§ AVAILABLE DATA
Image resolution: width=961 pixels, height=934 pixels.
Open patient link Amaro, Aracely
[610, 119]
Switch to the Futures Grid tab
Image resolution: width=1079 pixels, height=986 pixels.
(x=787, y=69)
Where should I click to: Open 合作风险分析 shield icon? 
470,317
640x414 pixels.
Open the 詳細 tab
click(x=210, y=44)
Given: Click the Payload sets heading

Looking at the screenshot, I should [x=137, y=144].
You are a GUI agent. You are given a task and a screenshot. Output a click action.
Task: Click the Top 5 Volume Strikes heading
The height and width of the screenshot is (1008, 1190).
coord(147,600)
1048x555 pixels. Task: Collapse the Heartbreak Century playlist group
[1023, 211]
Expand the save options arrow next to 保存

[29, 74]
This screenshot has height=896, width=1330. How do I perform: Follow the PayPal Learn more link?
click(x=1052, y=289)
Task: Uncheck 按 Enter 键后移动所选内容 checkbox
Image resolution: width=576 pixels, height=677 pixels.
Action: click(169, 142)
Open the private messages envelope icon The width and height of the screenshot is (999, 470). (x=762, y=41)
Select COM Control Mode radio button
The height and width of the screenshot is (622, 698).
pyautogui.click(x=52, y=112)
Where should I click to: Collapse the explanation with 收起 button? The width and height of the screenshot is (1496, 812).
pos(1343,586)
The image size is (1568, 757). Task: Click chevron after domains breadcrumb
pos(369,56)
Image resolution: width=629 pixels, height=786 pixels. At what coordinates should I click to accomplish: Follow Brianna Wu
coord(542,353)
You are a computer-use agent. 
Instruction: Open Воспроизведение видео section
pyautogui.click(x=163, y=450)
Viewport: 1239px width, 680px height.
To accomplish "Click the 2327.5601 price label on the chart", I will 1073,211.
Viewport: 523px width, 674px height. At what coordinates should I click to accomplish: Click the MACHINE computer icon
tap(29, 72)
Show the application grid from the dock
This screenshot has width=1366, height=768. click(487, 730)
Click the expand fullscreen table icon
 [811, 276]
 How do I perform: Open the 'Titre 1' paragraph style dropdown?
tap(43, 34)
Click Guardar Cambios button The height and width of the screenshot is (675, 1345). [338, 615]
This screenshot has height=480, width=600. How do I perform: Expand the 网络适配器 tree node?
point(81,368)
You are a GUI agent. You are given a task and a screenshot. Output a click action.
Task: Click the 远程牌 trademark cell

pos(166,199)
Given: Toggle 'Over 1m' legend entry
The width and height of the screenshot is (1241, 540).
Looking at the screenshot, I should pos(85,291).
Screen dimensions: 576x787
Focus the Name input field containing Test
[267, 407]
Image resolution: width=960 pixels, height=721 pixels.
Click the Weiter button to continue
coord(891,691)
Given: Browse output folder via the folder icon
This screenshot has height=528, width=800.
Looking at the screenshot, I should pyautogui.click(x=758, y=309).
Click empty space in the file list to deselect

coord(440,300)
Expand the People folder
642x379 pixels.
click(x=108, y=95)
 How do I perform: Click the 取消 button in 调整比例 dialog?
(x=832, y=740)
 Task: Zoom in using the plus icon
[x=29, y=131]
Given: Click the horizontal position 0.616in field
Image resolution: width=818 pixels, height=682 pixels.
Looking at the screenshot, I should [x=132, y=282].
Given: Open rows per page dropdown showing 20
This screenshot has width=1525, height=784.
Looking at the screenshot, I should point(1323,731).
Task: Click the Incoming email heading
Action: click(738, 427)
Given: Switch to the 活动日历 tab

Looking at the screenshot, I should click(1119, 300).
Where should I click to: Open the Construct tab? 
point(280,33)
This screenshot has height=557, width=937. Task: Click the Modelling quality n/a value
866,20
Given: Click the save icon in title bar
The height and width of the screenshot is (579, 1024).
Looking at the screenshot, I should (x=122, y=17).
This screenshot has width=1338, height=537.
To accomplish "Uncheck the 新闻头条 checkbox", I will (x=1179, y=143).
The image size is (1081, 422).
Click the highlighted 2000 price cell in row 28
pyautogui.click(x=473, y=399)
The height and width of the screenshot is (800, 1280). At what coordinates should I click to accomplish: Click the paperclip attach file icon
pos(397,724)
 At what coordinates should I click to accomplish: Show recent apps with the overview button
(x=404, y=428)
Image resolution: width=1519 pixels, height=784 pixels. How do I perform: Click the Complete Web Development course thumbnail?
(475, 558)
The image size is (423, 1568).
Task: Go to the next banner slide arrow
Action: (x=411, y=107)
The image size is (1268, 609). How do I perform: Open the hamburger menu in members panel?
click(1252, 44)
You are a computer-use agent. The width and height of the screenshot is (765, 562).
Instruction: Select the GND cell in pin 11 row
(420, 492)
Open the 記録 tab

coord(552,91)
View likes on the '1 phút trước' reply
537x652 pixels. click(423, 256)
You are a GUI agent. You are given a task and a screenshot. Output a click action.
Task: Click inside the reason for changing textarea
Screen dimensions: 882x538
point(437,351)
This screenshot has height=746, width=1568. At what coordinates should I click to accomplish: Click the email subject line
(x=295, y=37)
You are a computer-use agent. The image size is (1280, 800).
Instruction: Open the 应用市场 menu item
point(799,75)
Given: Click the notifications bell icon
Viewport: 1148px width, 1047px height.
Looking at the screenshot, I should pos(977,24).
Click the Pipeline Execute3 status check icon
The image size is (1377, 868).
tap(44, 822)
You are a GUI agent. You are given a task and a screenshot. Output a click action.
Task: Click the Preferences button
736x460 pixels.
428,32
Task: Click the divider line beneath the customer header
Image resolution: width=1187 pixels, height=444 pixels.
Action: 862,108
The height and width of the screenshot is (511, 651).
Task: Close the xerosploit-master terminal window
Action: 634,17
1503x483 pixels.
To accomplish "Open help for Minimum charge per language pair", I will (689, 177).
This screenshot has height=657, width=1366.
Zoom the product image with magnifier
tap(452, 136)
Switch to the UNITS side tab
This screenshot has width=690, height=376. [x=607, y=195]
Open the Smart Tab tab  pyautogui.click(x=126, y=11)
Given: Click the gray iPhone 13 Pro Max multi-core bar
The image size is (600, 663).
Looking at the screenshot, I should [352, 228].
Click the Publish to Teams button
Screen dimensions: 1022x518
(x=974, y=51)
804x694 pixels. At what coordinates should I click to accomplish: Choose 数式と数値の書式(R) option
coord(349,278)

§ WHAT YOU NEED TO DO
Exactly the lines from the line holding "Open the Smart" through the close of the listing above make up the answer; include nothing else.

§ RESPONSE FOR THIS EXERCISE
Open the Smart Tab tab  pyautogui.click(x=126, y=11)
Given: Click the gray iPhone 13 Pro Max multi-core bar
The image size is (600, 663).
Looking at the screenshot, I should [352, 228].
Click the Publish to Teams button
Screen dimensions: 1022x518
(x=974, y=51)
804x694 pixels. At what coordinates should I click to accomplish: Choose 数式と数値の書式(R) option
coord(349,278)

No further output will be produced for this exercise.